Tuesday, April 14, 2009

Endless Revision

For years as a teacher I preached that so much of writing was really rewriting, that revision literally often meant re-seeing a text. How true that remains. Water Cycle is a book that has taken years and years to write, in large part because I had to learn how to write a book, and in large part because I chose a project (perhaps purposefully, perhaps to impose self-punishment) that is intricate, complicated, layered. I've spent the last three or four days not just revisiting a text that most would feel is complete, but working on one more short chapter that might help relieve an itch that has always existed, a need to have one of the dead characters in the book have a chance at touching the reader from beyond the grave. It is a revision that is a response both to a need I have always felt but never been able to articulate and a reaction to my interpretation of what several agents have been quietly indicating.
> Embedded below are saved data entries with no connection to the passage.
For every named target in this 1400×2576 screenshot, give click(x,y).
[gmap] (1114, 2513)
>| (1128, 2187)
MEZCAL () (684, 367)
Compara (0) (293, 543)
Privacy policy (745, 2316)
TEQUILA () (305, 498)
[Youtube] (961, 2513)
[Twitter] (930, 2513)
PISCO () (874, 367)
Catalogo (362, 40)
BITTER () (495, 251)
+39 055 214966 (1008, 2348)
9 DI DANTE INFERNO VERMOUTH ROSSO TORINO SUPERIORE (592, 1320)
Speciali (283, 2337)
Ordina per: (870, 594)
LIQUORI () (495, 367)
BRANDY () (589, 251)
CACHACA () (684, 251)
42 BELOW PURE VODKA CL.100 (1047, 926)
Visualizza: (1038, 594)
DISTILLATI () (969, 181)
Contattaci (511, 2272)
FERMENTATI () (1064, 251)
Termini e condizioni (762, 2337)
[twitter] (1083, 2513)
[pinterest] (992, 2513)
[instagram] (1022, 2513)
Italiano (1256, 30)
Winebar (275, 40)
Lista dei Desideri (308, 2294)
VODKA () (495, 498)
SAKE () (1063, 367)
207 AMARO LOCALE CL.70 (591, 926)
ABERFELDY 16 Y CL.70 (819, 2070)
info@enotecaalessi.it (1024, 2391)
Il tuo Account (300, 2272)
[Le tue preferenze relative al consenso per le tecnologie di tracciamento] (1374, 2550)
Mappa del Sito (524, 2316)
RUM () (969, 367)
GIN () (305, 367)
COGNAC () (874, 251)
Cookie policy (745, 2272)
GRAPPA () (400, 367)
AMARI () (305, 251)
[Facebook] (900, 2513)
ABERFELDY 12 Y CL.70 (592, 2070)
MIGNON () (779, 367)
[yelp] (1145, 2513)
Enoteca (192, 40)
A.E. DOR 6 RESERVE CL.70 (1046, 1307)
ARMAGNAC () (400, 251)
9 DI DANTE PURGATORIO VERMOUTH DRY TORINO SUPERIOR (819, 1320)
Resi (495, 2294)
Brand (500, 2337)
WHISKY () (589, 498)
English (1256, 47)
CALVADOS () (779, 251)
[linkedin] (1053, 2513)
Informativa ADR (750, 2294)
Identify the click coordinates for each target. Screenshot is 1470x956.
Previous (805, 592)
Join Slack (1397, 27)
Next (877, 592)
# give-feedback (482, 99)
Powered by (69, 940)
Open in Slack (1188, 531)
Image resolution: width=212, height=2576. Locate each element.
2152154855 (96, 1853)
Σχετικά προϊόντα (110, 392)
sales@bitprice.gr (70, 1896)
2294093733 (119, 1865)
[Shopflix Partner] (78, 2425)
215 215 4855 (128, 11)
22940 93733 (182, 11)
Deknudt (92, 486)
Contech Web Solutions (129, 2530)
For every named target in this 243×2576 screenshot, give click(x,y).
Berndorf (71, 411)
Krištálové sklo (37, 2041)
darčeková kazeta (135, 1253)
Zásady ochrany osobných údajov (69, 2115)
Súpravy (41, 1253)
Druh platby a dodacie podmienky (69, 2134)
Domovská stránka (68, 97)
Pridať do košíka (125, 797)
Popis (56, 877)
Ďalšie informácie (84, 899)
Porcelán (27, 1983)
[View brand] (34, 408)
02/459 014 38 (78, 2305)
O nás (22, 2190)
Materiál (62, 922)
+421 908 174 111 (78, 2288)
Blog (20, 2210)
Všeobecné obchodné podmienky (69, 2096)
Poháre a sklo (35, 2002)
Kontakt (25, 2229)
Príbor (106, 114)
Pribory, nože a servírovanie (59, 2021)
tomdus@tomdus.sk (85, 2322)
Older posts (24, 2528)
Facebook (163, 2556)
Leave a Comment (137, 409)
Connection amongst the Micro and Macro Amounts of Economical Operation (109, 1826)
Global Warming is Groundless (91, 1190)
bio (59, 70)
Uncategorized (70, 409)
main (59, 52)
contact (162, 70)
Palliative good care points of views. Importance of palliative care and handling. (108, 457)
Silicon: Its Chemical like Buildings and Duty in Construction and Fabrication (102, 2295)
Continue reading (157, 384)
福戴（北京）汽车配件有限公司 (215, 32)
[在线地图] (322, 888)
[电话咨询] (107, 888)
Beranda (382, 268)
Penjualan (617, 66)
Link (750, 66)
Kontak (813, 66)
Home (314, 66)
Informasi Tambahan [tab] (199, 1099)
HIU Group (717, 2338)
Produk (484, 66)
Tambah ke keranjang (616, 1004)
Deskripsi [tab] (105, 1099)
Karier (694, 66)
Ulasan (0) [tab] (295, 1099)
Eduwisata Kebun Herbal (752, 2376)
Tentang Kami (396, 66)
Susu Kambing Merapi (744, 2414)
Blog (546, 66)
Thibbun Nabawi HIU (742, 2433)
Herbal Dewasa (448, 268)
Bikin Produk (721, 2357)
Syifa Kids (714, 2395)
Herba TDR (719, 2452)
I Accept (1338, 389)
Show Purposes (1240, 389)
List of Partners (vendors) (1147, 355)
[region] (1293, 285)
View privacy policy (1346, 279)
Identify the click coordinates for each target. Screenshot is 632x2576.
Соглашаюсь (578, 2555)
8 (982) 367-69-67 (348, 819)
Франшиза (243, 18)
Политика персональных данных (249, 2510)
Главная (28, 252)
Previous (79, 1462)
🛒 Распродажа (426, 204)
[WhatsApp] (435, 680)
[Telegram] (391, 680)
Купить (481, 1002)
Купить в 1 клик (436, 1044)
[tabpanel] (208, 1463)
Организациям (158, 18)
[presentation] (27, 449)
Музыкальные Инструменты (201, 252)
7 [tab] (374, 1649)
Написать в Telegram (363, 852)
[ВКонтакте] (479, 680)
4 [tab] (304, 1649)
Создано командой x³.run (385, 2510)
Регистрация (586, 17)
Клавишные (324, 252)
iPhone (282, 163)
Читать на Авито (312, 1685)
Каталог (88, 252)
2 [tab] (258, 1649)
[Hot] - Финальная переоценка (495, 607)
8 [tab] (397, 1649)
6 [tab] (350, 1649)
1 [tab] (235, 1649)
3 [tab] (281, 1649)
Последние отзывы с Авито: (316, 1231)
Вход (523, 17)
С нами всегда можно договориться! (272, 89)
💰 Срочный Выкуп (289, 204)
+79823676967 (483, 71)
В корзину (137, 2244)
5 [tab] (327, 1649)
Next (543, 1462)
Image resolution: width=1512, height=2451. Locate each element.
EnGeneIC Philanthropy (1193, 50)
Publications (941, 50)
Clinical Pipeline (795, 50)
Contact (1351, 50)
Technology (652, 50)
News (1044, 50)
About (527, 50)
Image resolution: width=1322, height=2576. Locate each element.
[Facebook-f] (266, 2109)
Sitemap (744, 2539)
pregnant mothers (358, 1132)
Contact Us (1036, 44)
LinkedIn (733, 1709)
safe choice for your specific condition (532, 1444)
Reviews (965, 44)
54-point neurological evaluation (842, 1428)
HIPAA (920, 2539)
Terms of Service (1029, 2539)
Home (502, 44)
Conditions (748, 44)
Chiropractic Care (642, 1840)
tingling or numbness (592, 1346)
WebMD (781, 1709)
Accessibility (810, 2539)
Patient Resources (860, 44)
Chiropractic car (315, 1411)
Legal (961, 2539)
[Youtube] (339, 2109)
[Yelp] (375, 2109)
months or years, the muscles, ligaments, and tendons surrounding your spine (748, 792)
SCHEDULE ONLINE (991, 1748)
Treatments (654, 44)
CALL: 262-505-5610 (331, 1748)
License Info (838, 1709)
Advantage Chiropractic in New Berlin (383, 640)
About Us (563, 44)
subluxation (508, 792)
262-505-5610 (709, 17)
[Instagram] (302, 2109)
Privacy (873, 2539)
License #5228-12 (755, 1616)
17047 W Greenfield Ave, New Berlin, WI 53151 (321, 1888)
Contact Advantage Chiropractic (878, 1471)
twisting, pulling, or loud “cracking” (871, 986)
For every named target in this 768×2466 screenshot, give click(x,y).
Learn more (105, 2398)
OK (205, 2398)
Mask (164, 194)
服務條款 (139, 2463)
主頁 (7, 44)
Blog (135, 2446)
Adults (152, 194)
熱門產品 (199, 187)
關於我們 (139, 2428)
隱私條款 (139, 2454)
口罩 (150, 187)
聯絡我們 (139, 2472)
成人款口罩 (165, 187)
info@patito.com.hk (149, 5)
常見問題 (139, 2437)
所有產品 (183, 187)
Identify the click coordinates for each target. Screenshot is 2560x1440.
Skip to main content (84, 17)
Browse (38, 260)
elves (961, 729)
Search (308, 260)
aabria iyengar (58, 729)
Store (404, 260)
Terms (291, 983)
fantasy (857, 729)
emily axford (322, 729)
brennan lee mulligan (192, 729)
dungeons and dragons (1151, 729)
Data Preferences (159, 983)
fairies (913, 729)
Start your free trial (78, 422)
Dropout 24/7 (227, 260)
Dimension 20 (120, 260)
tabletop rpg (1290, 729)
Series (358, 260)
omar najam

Mostly this latest revision comes with a thank you to a quality reader who (my youngest daughter) who not only proved a close, and capable reader, but one willing to take me seriously when I asked her questions. 18 and about to leave for college, the quality of her reading reminds me again of why we must never dismiss the young just because they are young, and why we can always sustain hope for our future. Sometime a reader can offer you just the right prompt to make you ask questions of yourself and then return to instincts on how you respond to those questions. Ultimately good revision can be as fulfilling as the initial creative act, for you begin to see the deeper textures, the veins and sinew running within a text that fuel it and hold it together. In the end the focus remains on finding the way to tell all the story as it wishes and needs to be told. It's just that sometime it takes years to listen to the story.